Naturalmente non è che tutte le Regioni siano esperienze modello in questi settori, anzi. Tuttavia, è ovvio che la programmazione delle politiche attive è necessariamente connessa alle esigenze dei contesti produttivi locali e delle specificità territoriali. E, poi, un confronto con le esperienze europee, evidenzia che il problema italiano non è certo il decentramento delle funzioni, pratica diffusa all’estero, ma la scarsità delle risorse e la mancanza di verifiche, controlli e standard comuni. Plausibile, no?
La centralizzazione, quindi, apre una questione di riallocazione delle funzioni a danno dei territori, e allo stesso tempo, non garantisce la soluzione dei problemi essenziali; di tale tema, da mesi dibattono gli operatori del settore senza che nessuno si interessi di un argomento che, per quanto da sbadigli, non dovrebbe essere così irrilevante ai fini delle politiche di sviluppo.
Prendiamo un caso ad esempio, così per capirci: quello lombardo. Sul primo punto, la decisione che tra l’altro avviene in un momento di contrazione delle risorse a disposizione delle regioni che potrebbero pensare di rifarsi a cascata sui livelli sottoposti, di certo non diminuisce il disordine istituzionale. Basti pensare che lo statuto della città metropolitana milanese, un mesetto fa, al suo articolo 41, intitolato “promozione e coordinamento dello sviluppo economico e sociale”, nel punto g) (bando alle ironie), prevede di “mettere a punto politiche attive del lavoro e favorire lo sviluppo del capitale umano, in quanto mezzo di promozione della crescita delle imprese, del benessere e della coesione sociale”. Quindi lo Stato, il giorno dopo che ha creato le città metropolitane, le espropria di funzioni statutarie appena approvate nelle assemblee.

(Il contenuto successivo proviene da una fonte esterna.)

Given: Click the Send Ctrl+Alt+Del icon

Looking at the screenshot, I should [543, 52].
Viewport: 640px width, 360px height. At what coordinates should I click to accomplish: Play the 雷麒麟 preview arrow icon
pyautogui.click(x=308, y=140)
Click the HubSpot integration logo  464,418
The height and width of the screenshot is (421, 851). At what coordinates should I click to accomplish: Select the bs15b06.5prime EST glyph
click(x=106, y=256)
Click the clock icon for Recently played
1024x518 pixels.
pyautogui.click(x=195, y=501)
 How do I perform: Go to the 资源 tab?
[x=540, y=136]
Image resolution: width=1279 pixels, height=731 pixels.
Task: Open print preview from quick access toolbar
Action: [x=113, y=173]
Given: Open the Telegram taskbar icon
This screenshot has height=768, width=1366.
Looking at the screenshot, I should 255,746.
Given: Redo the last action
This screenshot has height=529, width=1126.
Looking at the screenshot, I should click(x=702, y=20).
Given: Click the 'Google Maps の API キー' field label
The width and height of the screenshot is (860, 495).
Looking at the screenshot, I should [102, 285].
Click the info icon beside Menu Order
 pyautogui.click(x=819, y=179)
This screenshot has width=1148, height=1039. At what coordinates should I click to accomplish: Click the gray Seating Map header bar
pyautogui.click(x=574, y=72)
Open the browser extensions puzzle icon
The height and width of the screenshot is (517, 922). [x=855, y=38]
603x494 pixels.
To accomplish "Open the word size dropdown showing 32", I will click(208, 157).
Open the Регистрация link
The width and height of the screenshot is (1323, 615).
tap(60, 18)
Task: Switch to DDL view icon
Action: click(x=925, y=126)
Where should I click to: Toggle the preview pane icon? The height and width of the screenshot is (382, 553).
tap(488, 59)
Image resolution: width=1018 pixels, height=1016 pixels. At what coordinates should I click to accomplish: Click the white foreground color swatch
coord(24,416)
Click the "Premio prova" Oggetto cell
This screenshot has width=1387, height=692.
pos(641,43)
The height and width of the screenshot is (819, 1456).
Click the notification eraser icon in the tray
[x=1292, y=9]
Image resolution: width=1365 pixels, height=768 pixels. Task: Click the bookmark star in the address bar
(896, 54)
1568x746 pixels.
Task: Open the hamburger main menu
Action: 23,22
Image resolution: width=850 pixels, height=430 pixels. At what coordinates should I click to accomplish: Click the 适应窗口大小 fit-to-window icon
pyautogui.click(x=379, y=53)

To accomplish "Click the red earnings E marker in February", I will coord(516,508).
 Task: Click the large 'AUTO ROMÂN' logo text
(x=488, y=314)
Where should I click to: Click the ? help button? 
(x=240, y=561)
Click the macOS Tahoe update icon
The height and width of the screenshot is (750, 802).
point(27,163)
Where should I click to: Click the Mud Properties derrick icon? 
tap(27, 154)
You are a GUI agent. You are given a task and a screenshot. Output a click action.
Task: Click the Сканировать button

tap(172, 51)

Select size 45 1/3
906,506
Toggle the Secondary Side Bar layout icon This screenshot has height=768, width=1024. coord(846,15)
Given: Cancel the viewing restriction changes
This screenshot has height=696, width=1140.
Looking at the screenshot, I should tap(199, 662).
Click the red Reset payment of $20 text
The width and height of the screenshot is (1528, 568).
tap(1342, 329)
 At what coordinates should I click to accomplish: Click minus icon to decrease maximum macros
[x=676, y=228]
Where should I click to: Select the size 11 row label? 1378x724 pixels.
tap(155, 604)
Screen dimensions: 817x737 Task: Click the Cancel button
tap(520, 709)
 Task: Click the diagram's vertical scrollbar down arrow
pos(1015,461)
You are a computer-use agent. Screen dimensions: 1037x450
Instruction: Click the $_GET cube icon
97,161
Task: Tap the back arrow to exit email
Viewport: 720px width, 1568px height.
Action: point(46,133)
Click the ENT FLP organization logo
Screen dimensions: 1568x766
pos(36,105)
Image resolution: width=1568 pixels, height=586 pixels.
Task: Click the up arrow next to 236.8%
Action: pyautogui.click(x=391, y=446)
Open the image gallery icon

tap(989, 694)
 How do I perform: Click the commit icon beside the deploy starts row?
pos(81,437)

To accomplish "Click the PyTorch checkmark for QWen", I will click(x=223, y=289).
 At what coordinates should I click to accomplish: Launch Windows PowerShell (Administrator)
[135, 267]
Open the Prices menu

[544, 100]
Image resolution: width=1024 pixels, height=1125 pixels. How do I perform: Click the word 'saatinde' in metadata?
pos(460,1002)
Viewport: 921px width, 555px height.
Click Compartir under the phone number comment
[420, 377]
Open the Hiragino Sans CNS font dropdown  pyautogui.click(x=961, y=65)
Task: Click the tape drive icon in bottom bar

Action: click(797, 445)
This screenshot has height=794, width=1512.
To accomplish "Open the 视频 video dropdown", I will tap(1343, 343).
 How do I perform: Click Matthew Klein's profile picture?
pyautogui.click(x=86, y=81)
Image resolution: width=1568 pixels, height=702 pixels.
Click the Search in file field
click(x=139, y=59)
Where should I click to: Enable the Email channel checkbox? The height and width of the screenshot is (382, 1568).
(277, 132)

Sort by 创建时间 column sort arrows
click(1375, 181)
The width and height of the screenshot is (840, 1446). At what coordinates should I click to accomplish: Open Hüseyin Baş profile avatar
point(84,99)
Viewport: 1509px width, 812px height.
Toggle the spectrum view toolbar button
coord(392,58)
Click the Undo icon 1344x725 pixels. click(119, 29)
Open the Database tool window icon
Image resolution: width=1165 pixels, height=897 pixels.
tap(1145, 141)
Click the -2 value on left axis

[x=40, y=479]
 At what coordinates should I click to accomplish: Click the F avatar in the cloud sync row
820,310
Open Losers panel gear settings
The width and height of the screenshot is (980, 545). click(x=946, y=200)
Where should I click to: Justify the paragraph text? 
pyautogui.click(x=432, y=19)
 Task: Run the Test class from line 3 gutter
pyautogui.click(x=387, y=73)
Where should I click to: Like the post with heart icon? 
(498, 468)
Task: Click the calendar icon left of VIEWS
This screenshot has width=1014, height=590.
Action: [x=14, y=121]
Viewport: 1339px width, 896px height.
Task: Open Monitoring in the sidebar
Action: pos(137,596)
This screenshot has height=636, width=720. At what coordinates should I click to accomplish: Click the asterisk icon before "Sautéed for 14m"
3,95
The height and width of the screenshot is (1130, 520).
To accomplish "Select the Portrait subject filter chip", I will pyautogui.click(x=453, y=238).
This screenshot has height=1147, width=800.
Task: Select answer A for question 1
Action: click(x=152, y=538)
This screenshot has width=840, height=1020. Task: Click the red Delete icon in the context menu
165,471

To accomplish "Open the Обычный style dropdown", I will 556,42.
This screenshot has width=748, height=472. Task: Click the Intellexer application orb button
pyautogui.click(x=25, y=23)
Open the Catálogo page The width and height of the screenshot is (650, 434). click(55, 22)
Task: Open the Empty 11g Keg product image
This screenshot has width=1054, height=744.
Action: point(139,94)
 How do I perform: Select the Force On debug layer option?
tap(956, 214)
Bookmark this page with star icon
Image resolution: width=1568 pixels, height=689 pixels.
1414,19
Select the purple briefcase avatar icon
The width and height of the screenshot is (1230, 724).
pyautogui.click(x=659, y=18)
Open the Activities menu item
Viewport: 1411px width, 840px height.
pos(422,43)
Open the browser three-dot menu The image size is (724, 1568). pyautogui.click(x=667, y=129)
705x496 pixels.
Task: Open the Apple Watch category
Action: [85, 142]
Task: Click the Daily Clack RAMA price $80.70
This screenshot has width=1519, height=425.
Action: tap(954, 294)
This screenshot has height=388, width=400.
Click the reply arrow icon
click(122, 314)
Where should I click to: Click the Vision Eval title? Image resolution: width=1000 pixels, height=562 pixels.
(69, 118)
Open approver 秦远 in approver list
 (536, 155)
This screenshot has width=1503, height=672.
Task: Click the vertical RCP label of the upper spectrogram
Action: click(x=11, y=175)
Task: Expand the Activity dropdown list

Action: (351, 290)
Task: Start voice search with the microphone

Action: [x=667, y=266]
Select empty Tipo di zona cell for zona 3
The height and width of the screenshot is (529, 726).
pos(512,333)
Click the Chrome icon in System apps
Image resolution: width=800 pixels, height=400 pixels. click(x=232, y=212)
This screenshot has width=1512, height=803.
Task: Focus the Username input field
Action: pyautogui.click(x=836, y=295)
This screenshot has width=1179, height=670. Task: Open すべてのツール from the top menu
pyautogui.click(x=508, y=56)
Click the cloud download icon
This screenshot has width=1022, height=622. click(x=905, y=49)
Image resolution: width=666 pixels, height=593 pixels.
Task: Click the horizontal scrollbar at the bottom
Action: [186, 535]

Ma soprattutto diciamo che, anche completamente in astratto, appare un po’ osé che le politiche del lavoro di un’area integrata di 4 milioni di cittadini che producono un bel tot del Pil italiano, passino con una firma dall’ente locale di prossimità alla capitale dell’impero. Milano, sia detto così per inciso, non è propriamente Cesenatico: è dalla fondazione della Società Umanitaria in poi, e su su fino alla creazione di un sistema di scuole civiche che ancora oggi è un’eccellenza, che le politiche attive del lavoro le ha inventate e diffuse nel mondo: ecco la “buona notizia” di Report.
Il sistema del welfare ambrosiano, anzi, un unicum territoriale ovunque studiato, nato dalla fusione dei riformismi laico e cattolico, ha nella formazione e nelle politiche attive del lavoro un perno fondamentale che nel corso di oltre un secolo non ha perso un giro. Sarebbe curioso vedere arrivare in Frecciarossa un funzionario ministeriale da Roma con la cartellina dei progetti sottobraccio.
Naturalmente questi sono temi di nicchia, argomenti tecnici e ostici che sfuggono all’interesse dell’opinione pubblica; non notiziabili, dicevamo. Quindi nessuno fino ad ora ha sentito lo stimolo a prendere la parola pubblicamente o, altrimenti, nella commissione in cui si è alzata la mano per approvare l’emendamento. Magari chiedendosi, en passant, che cosa ne pensavano le votanti comunità locali di quella trascurabile decisione, del resto, per addetti ai lavori.